Owner financing…how can I work the down payment? Help, no $$$. - Posted by Teedi

Posted by Teedi on May 23, 2000 at 19:33:19:

Its a four bedroom 3 bath 3car garage home. Owner wants
to carry the financin with NO qualifying! 1/4 acre lot as well. No price mentioned, but wants a $12,500 down payment.
How can I structure wording my conversation so as to see if
he will take that 12,500 in the form of a note How long is
a reasonable time period? And can I assume the owner is knowlegable in flexable and creative options for home buying. Id really like to go for it but am afraid I’ll
botch the deal. Id like this to be my primary home and use
my current home as my first investment property with a
positive cash flow of about $117. per month. Help!

Re: Owner financing…how can I work the down payment? Help, no $$$. - Posted by Craig

Posted by Craig on May 24, 2000 at 14:24:45:

I think Shawn is on the right track, but I’m not sure his suggestion is all too feasible.

First understand that more than likely that seller wants $12,500 cold hard cash in his pocket no matter how he gets it. It might not hurt to ask him to carry a note for the down payment, probably will not. 2nd realize that a 1st lien note or a 2nd lien note for $13,600 is going to take a steeper discount than normal merely because it is small. Unless you’re dealing with a private investor who is not looking for a great return and is praying to God that you will default. So you will have to dramatically increase the size of the first note if you want it sell for $12,500. In fact you may have to make that 1st any where from $15,000 to $20,000 in order to sell it for $12,500 and it’s going to wind up in institutional portfolios. Institutional lenders don’t like making small loans, and when they do, they charge a lot. Institutional note buyers are pretty much the same about buying small notes.

Next you really don’t have to split the notes up, consider creating one and selling enough of the payments to get the seller the $12,500. If you broker the sale of that note yourself you may even be able to put some cash in your pocket. Consider having the seller, sell enough payments to get you $15,000 from the note buyer and offer the seller $12,500. Of course your gonna need someone to help you through this if you have no previous experience. I suggest talking to Michael Morrongiello. His posts are all over this board and I’m surprised he’s not replied to this one.

First & Second? - Posted by Sean

Posted by Sean on May 23, 2000 at 20:35:29:

A lot of whether this is possible or not depends on the equity in the property. You should make a point of asking and finding out how much equity the person has in the home. For now let’s say, for the sake of argument, that the person owns the property free and clear.
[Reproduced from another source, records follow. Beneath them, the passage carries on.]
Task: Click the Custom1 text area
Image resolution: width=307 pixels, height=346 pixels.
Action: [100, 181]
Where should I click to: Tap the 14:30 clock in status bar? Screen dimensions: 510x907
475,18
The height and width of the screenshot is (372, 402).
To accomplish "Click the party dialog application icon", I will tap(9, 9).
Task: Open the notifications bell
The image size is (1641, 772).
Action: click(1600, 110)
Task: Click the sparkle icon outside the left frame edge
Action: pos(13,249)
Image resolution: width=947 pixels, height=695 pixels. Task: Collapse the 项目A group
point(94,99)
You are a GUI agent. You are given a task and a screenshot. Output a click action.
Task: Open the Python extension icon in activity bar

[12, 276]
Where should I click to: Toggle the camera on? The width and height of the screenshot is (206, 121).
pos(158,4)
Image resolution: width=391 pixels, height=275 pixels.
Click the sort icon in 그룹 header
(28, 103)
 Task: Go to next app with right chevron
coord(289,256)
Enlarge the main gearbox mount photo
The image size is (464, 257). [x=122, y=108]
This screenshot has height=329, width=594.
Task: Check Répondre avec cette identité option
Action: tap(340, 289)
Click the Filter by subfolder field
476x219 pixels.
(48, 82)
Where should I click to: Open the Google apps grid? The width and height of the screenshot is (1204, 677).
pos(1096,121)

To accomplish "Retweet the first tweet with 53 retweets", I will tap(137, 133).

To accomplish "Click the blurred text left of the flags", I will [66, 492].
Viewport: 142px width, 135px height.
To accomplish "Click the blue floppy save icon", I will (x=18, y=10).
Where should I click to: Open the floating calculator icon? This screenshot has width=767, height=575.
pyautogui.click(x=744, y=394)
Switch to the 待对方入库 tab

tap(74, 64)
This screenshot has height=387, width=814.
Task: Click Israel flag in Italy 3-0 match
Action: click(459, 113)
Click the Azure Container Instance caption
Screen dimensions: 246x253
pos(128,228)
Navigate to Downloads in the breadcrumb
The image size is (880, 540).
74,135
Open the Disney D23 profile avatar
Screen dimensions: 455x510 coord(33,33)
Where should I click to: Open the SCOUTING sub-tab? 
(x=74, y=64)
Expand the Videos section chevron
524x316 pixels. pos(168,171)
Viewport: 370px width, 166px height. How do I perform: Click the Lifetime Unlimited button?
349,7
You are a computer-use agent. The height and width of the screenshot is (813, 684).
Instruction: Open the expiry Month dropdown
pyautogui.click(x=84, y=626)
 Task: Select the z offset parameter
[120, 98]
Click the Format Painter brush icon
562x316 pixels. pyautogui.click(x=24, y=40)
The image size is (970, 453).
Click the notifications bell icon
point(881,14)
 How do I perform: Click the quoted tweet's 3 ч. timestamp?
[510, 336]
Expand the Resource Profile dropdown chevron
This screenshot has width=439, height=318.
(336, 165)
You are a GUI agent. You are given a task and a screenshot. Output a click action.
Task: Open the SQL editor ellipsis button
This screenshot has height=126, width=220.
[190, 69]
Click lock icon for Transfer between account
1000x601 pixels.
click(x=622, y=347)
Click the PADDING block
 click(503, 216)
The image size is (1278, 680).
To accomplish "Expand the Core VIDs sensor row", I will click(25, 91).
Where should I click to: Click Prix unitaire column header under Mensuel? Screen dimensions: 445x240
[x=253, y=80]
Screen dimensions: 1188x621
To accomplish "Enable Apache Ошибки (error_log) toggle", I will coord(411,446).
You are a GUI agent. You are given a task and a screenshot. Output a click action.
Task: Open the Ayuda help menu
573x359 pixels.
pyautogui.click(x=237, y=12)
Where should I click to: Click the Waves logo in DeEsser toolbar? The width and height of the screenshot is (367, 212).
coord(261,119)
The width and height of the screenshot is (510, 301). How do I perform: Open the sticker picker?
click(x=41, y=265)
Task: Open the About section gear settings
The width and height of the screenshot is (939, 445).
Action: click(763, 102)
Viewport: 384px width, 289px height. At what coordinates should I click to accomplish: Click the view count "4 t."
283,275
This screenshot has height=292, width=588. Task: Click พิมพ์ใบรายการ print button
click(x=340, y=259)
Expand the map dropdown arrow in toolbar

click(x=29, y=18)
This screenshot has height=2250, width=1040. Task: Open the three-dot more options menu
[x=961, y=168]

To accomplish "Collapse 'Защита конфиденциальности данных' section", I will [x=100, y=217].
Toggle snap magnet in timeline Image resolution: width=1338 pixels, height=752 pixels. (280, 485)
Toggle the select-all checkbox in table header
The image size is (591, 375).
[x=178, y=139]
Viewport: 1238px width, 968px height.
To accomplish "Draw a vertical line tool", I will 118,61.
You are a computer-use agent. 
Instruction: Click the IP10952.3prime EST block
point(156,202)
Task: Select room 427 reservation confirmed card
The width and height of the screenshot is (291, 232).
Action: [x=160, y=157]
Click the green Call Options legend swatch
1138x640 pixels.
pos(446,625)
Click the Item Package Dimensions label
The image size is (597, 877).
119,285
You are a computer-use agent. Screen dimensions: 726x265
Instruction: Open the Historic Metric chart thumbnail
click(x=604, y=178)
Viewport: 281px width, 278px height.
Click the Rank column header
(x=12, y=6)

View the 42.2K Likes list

You can agree to buy the home with two trust deeds – a first in the amount of $13,600 and a second for the balance. The first can then be sold by the seller for an estimated $12,500 provided that it bears a good interest rate and a reasonable payment schedule.

This will give the seller the $12,500 which I’m guessing is what he needs to pay his closing costs.

Re: Owner financing…how can I work the down payment? Help, no $$$. - Posted by David Alexander

Posted by David Alexander on May 24, 2000 at 22:08:34:

He’s in Vegas at a Paper convention, I believe!

David Alexander

We may be missing… - Posted by Sean

Posted by Sean on May 24, 2000 at 18:50:39:

…the forest for the trees. We’re proceeding on the assumption that the Seller needs the money to pay for his Realtor, closing costs, etc. That may not be the case.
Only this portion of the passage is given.